Life, of course, intervened after I got here. More than once this year I've thought that the new job would be the death of me, but of course that's typical human hyperbole as I continue to be relentlessly alive and have failed to make the time to get to the outskirts of town and walk among the former Wieners. But today - today was perfect, sunny and mild, weather begging for a bike ride and body begging for distraction.
See, this week, these weeks, are full of news from friends all over, news of turmoil and upheaval. Some of it is joyous: marriage, new jobs, babies on the way, surprising endeavors. Some of it is frightening: changes in health, in employment, in the idea and picture of the future. Is it an especially stormy spring, or does the current constant glut of information make it seem so? The picture of the flood, the ruin, is ever before our eyes. I wanted to go walking in the cool green, lots of people, no conversation, imagining myself (as one always does in a new neighborhood) living in one of the newer homes.

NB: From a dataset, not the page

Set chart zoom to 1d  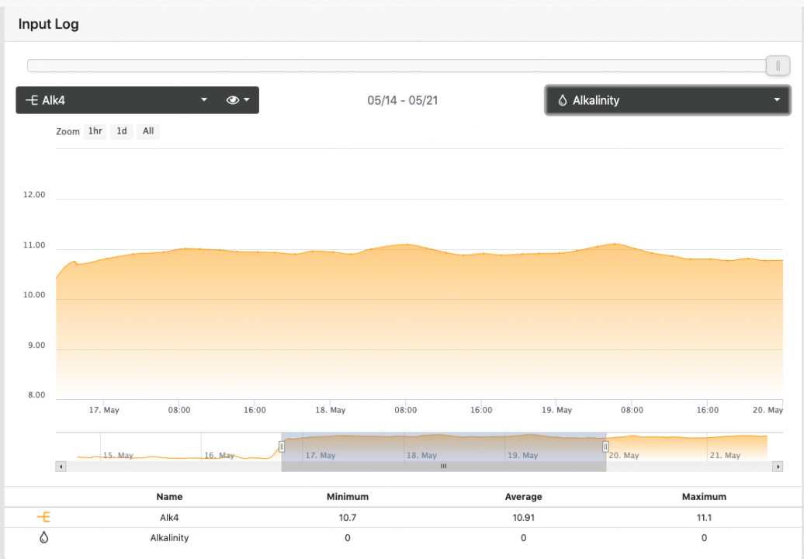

This here is the Trusty Steed, which multiplied its daily commute by a factor of 4.5 today for this trip. She was a champ. Lord, it's a pleasure to ride the bikeways of Vienna, although I'm still a little tense on the busy streets where cars are closer than I'm used to. But most of the way even as far out as Simmering is designated bike paths, pleasant and safe. You can ride your bike around in the cemetery too, but I locked mine up at the entrance.
The entire place smelled incredible after the last two days of rain, fresh and green. It also smells often of roses, and there are bushes and vines of wild and cultivated roses on many graves. Some are totally overgrown with ivy, some of the statuary is falling down, some graves are hand-washed and carefully tended with new flowers and white rocks. There are Eastern European tombstones with photographs of people and cars. There is a section for babies with toys and pinwheels. I saw a family spading up earth there, and I could not take a photo of that. I remember my own family gathering around a small place in my hometown's soil, just large enough for the tiny box. So many things fell apart after that, so many things fell together. When I think of my own dead, the shades that seem closest, I still think of that day, of our angel.
And I think of Alice, of course, of my grandmother, who also tended roses in her own garden. I was mentally planning my summer trip and was looking for a good day to visit her when I remembered that of course, I wouldn't. She came to mind often as I saw the many tombstones that referred to "seine lieben Bergen" - his beloved mountains. That's a fairly common theme, city transplants calling up the memory of their Alpine homes at their place of final rest. Alice loved to be outside, and she loved to go back to New Ulm, to "the farm", or to be out on the lake.
This particular monument made me smile, knowing this town of literature, of learning, of law, of analysis. Was it the dead man who had trouble letting go of this world, his work, his opinions? Was it family? An admirer? patron? pushy engraver? Talk about getting the last word! There are so many fascinating works of art here, languid goddesses and strange busts and eerie death masks and oddly/brilliantly judged abstractions, along with plenty of grandiose religious statuary.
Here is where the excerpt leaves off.